_Required action_: Output the entries verbatim, including every line.

(Stored data)
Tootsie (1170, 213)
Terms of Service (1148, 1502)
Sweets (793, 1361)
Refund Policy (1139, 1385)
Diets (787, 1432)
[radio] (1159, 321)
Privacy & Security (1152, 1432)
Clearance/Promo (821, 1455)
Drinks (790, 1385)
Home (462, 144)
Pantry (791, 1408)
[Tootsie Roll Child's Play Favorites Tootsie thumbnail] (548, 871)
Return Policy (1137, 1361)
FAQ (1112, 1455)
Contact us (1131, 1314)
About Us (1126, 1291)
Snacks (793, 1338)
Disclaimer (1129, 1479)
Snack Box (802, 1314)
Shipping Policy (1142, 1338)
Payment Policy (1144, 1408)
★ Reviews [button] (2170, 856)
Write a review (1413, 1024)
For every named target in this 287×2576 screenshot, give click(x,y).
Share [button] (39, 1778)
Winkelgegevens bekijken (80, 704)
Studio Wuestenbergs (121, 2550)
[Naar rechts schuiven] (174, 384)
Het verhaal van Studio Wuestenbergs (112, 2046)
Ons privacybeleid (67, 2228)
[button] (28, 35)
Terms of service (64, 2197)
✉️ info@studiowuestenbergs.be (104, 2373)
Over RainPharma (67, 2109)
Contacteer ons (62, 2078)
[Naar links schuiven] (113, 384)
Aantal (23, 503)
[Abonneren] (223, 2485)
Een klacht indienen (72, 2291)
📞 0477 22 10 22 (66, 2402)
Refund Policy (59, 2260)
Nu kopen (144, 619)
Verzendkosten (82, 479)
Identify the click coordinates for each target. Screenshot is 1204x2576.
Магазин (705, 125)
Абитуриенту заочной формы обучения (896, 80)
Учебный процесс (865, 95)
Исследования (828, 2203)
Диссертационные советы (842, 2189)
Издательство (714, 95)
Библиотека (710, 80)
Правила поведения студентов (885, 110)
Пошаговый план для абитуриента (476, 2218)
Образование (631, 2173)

_Solution to the problem_:
Tootsie (1170, 213)
Terms of Service (1148, 1502)
Sweets (793, 1361)
Refund Policy (1139, 1385)
Diets (787, 1432)
[radio] (1159, 321)
Privacy & Security (1152, 1432)
Clearance/Promo (821, 1455)
Drinks (790, 1385)
Home (462, 144)
Pantry (791, 1408)
[Tootsie Roll Child's Play Favorites Tootsie thumbnail] (548, 871)
Return Policy (1137, 1361)
FAQ (1112, 1455)
Contact us (1131, 1314)
About Us (1126, 1291)
Snacks (793, 1338)
Disclaimer (1129, 1479)
Snack Box (802, 1314)
Shipping Policy (1142, 1338)
Payment Policy (1144, 1408)
★ Reviews [button] (2170, 856)
Write a review (1413, 1024)
For every named target in this 287×2576 screenshot, give click(x,y).
Share [button] (39, 1778)
Winkelgegevens bekijken (80, 704)
Studio Wuestenbergs (121, 2550)
[Naar rechts schuiven] (174, 384)
Het verhaal van Studio Wuestenbergs (112, 2046)
Ons privacybeleid (67, 2228)
[button] (28, 35)
Terms of service (64, 2197)
✉️ info@studiowuestenbergs.be (104, 2373)
Over RainPharma (67, 2109)
Contacteer ons (62, 2078)
[Naar links schuiven] (113, 384)
Aantal (23, 503)
[Abonneren] (223, 2485)
Een klacht indienen (72, 2291)
📞 0477 22 10 22 (66, 2402)
Refund Policy (59, 2260)
Nu kopen (144, 619)
Verzendkosten (82, 479)
Identify the click coordinates for each target. Screenshot is 1204x2576.
Магазин (705, 125)
Абитуриенту заочной формы обучения (896, 80)
Учебный процесс (865, 95)
Исследования (828, 2203)
Диссертационные советы (842, 2189)
Издательство (714, 95)
Библиотека (710, 80)
Правила поведения студентов (885, 110)
Пошаговый план для абитуриента (476, 2218)
Образование (631, 2173)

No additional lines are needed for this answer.